[Entries from a dataset]
------

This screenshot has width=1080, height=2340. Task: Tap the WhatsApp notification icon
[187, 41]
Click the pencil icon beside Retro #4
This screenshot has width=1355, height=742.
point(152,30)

------

> [Your task]:
Please write out the rows above again, substituting "Press" for "Tap" and leaving everything else unchanged.

> [Written solution]:
This screenshot has width=1080, height=2340. Task: Press the WhatsApp notification icon
[187, 41]
Click the pencil icon beside Retro #4
This screenshot has width=1355, height=742.
point(152,30)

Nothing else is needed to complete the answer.